Kutipan Halaman:
------------------------------------

Layanan penerbitan seperti itu tentu menciderai cita-cita pembentukan Ikapi yang bertujuan untuk meningkatkan fungsi dan peran literasi dalam kehidupan publik dan mengembangkan industri penerbitan buku. Upaya penerbit untuk berkontribusi aktif dalam pendidikan dan peningkatan peradaban bangsa sebagaimana yang dinyatakan Ikapi pada websitenya jelas tidaklah sejalan. Tampaknya Ikapi perlu lebih giat melakukan fungsinya, yaitu sebagai sarana dan pusat komunikasi, informasi, konsultasi, advokasi dan pelatihan untuk industri penerbitan buku di Indonesia.
ADVERTISEMENT
Realitas Penerbitan Buku
Di beberapa kesempatan, ketika melakukan kegiatan sosialisasi dan asistensi penulisan buku, tidak jarang saya mendapati pertanyaan-pertanyaan yang cukup memprihatinkan. Pasalnya, banyak penulis yang notabene dosen dan peneliti memiliki karya yang diterbitkan dengan jumlah sangat terbatas, bahkan ada yang hanya satu eksemplar. “Saya telah menerbitkan buku, namun hanya cetak terbatas sejumlah 5 eksemplar, dapatkan buku tersebut saya terbitkan kembali dalam versi elektronik agar dapat dimanfaatkan?” Ada juga kasus pertanyaan ini: “Bagaimana cara agar buku saya tersedia secara online? Buku saya hanya diterbitkan 1 eksemplar, dan penerbit berjanji akan mendistribusikan secara online namun sudah satu tahun tidak kunjung ada?”
Lain lagi ketika kasus penerbitnya tidak ditemukan kembali. Dalam situasi ini, terdapat sejumlah judul buku karya dari akademisi di sebuah perguruan tinggi yang diusulkan ke Program Akuisisi Pengetahuan, Badan Riset dan Inovasi Nasional (BRIN). Namun, buku-buku tersebut gagal diproses karena tidak mendapatkan izin atau rekomendasi dari penerbitnya. Pasalnya, pengelola penerbitnya sudah tidak ada. Kontak dan alamatnya sudah berubah. Lalu penulis berinisiatif untuk menerbitkan ulang, namun sama saja, penulis sudah tidak memiliki file naskahnya. Sekalipun naskahnya ada, persoalan akan terbentur dengan regulasi dari Perpusnas, terkait surat pengalihan hak penerbitan dari penerbit sebelumnya.

------------------------------------

Informasi yang Ditampilkan:
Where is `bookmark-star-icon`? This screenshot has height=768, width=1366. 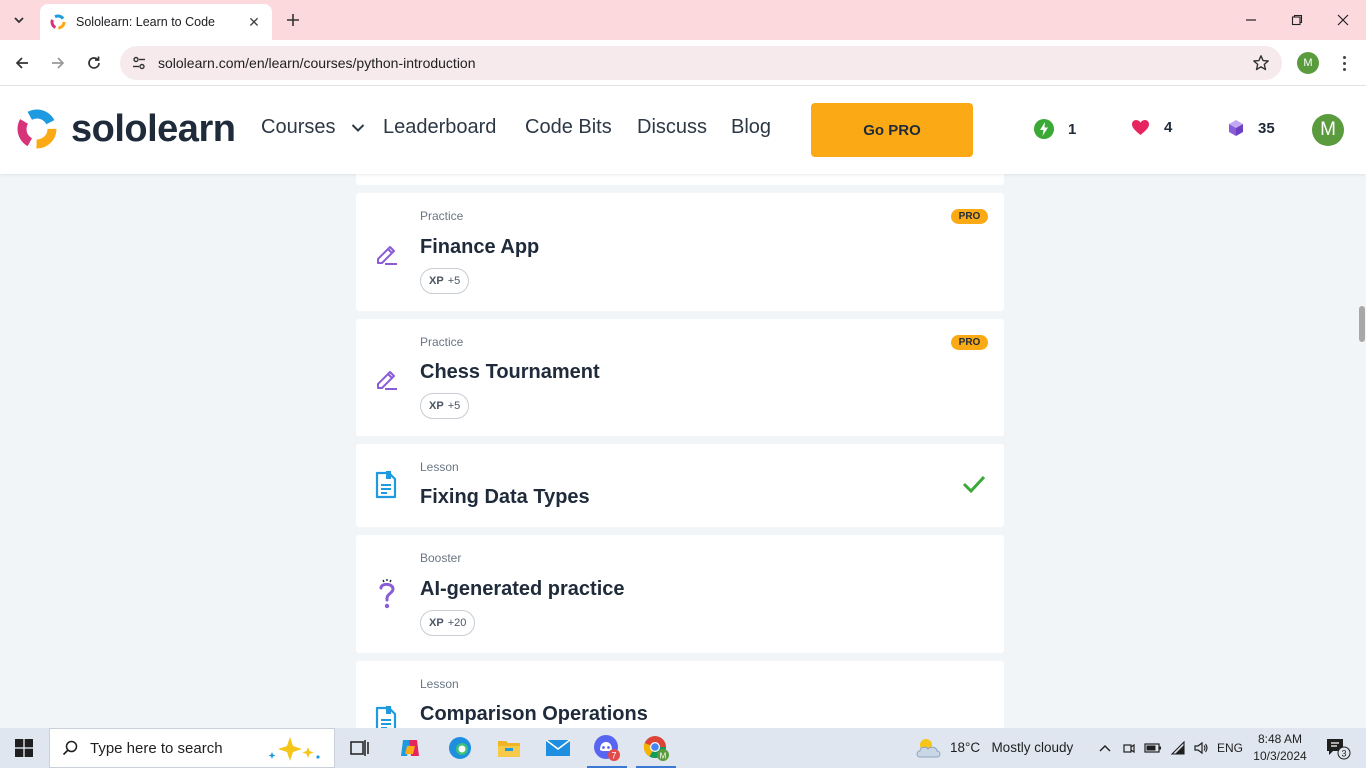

------------------------------------

Yang Perlu Dikerjakan: Lanjutkan tulisan tentang penerbitan buku di atas, mulai setelah kalimat terakhirnya.

Jawaban Latihan:
ADVERTISEMENT
Situasi-situasi seperti ini seharusnya dapat dihindari jika penulis memahami seluk-beluk dalam proses penerbitan. Begitu juga dengan penerbit selaku pihak yang mengelola naskah. Dalam praktik penerbitan buku umumnya dilandasi atas berbagai kepentingan. Ada buku yang diterbitkan sekadar untuk memperingati hari ulang tahun atau perayaan tertentu, ada buku yang diterbitkan sebagai bentuk penghargaan, ada buku yang memang diterbitkan sebagai upaya mempreservasi dan mendokumentasikan pengetahuan atau informasi tertentu dengan mengonservasinya menjadi produk pengetahuan, dan alasan lain yang sesuai dengan tujuannya. Dalam konteks bisnis atau komersial, buku-buku yang diterbitkan akan melalui proses kurasi yang ketat, dipertimbangkan dari berbagai aspek, mulai dari trend hingga serapan pasar. Hal ini dilakukan karena penerbit selaku pihak yang bertanggung jawab atas serangkaian proses editorial akan menanggung resiko keuangan yang diinvestasikan untuk menerbitkan sebuah buku.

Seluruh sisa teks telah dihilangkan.